The room has always been sparse. With the exception of photos of him, she never kept mementos. He tries to think like a spy. He ignores the photo albums under the bed and looks under drawers and in the closet. In the back of the closet he finds a large book with what he thinks is Russian on the cover. He flips through the pages hoping to find something. There is a photo tucked between the pages as a bookmark but it’s only his mother standing in front of some ancient building. On the back he sees his mother’s near handwriting – Cairo, April 1970. 

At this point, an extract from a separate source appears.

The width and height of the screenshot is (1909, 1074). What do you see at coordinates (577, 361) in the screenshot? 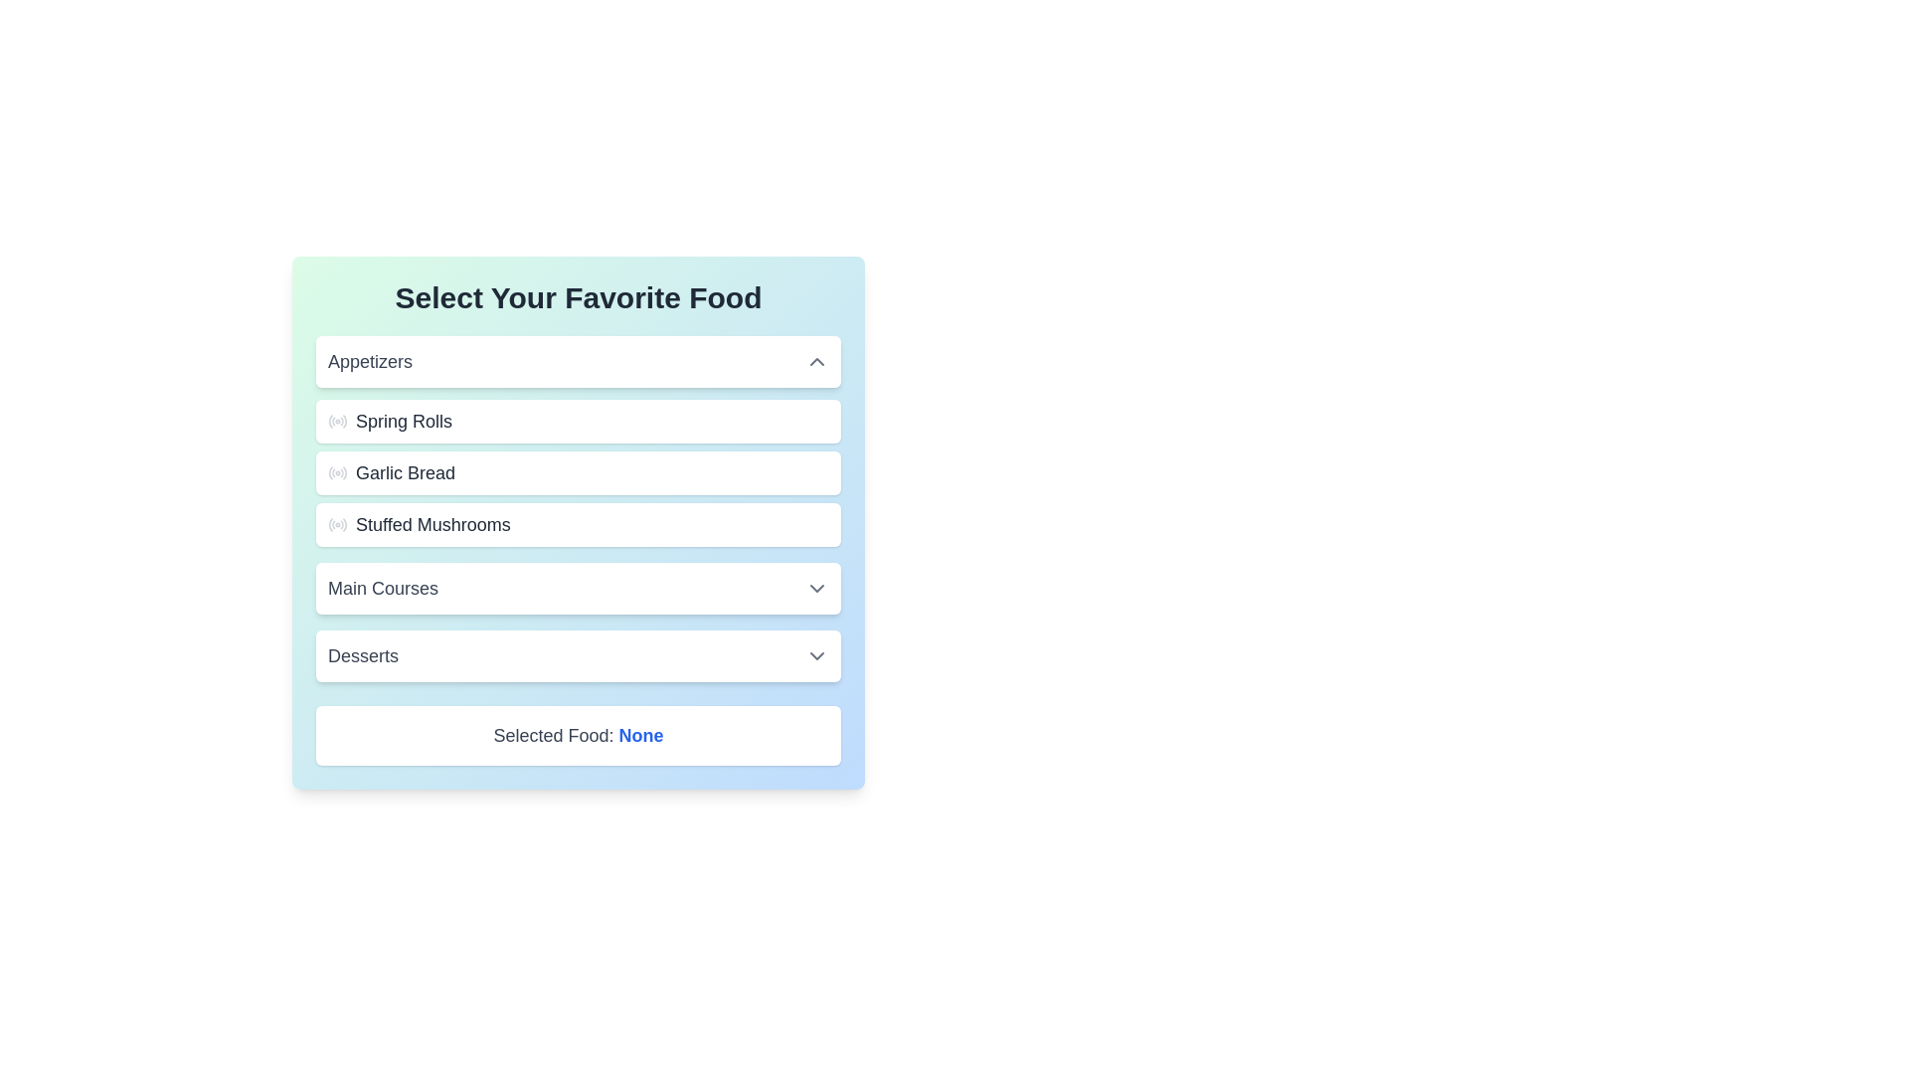
I see `the Dropdown toggle button labeled 'Appetizers' to enable keyboard interaction` at bounding box center [577, 361].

He does the math and quickly realizes that his mother must be pregnant with him in the photo. He’s never seen any photos of his mother pregnant. She doesn’t look it. It’s an unremarkable photo. Why would she have kept it? Perhaps his father took it. He searches for more book and more photos but he finds nothing. He didn’t really expect to. This photo tells him nothing about his father but it proves that she’s saved souvenirs. Maybe one day she’ll dig out of a secret stash and share some information with him. 

He spends the rest of the day staring at the Cyrillic alphabet but learning little. His mother returns home with dinner and they eat before they get in the car and head to the country. 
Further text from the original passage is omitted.